# [Work item]
Please reproduce all the data exactly as written and omit the pictures.

# [Data records]

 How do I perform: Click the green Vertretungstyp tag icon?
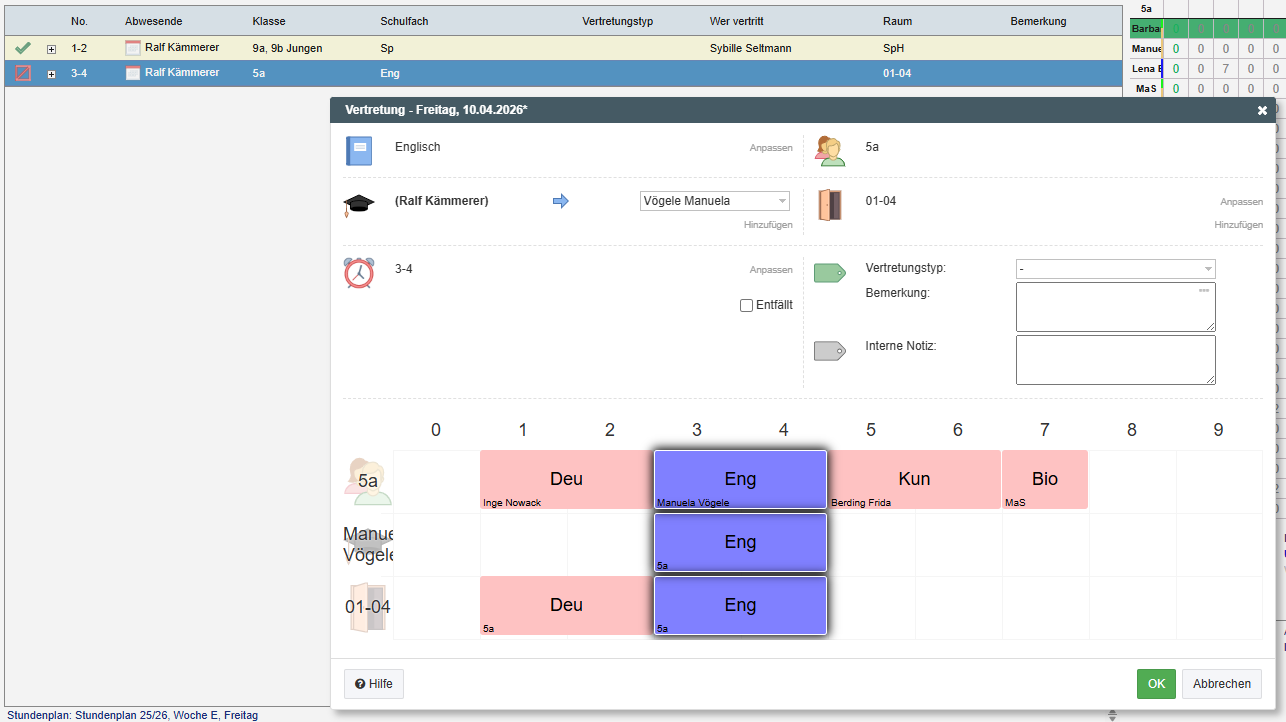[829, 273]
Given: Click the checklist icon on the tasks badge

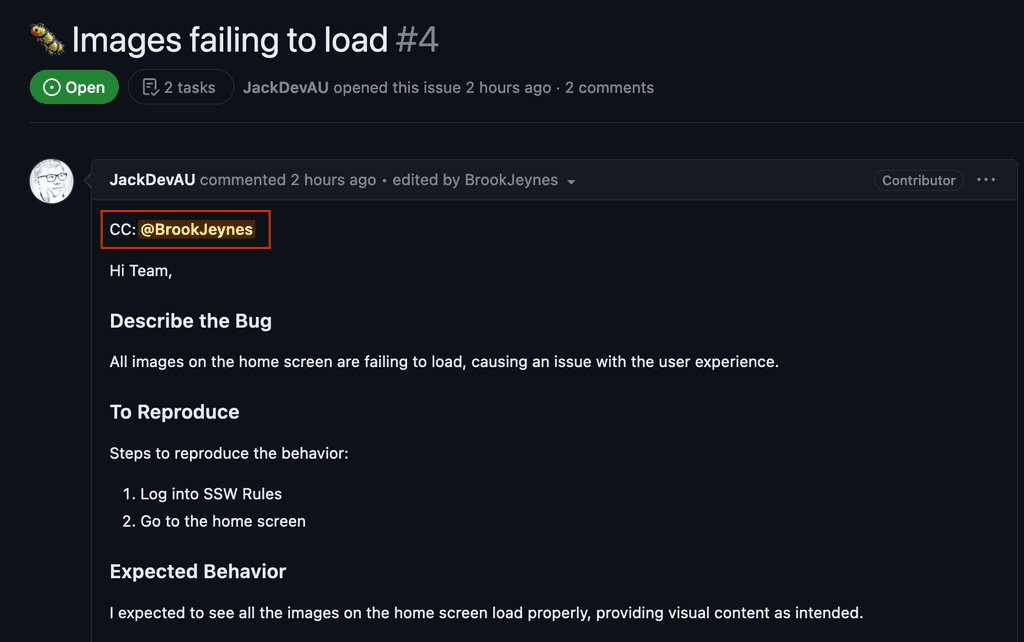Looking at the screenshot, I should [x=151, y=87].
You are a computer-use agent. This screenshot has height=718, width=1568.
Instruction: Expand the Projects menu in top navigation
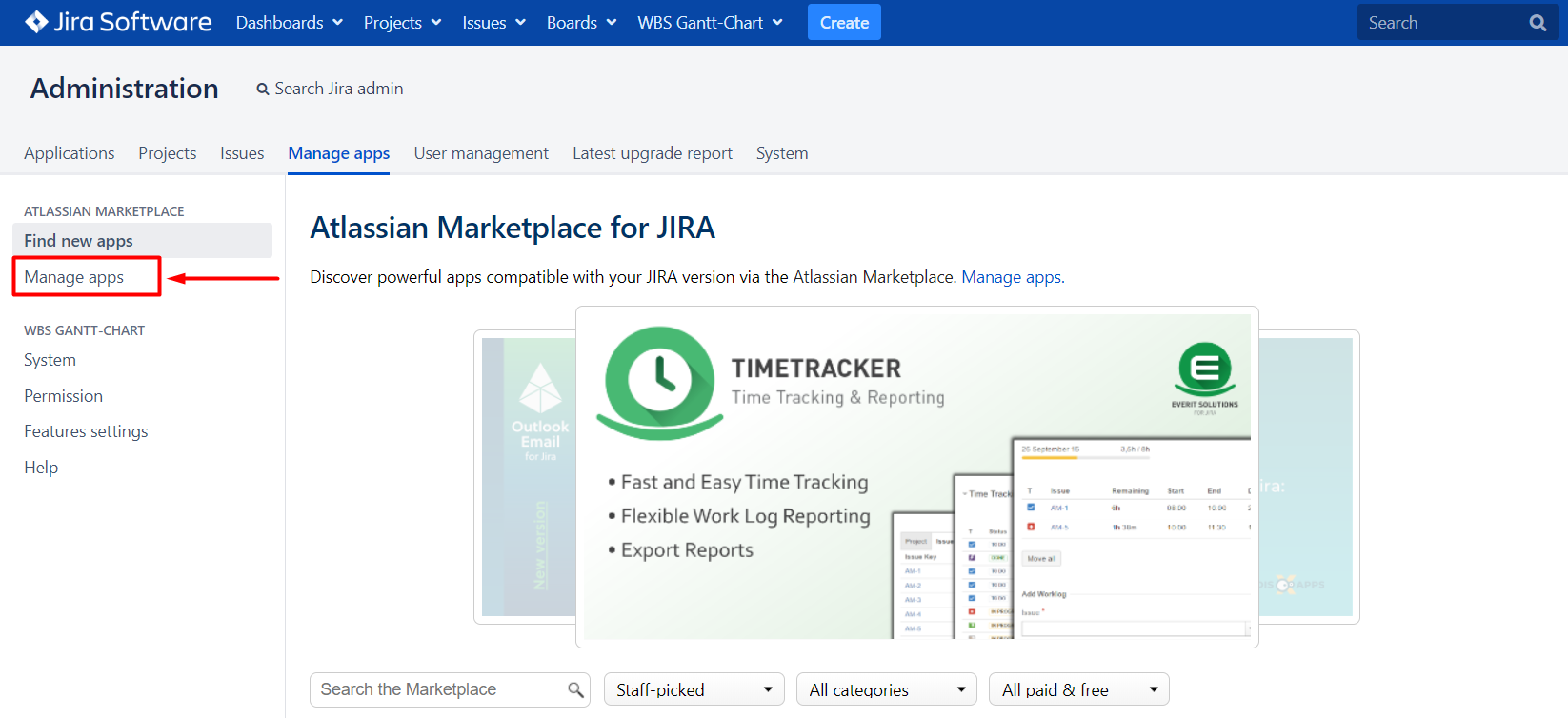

# [Reply to the exercise]
 How do I perform: Click the green Vertretungstyp tag icon?
[829, 273]
Given: Click the checklist icon on the tasks badge

Looking at the screenshot, I should [x=151, y=87].
You are a computer-use agent. This screenshot has height=718, width=1568.
Instruction: Expand the Projects menu in top navigation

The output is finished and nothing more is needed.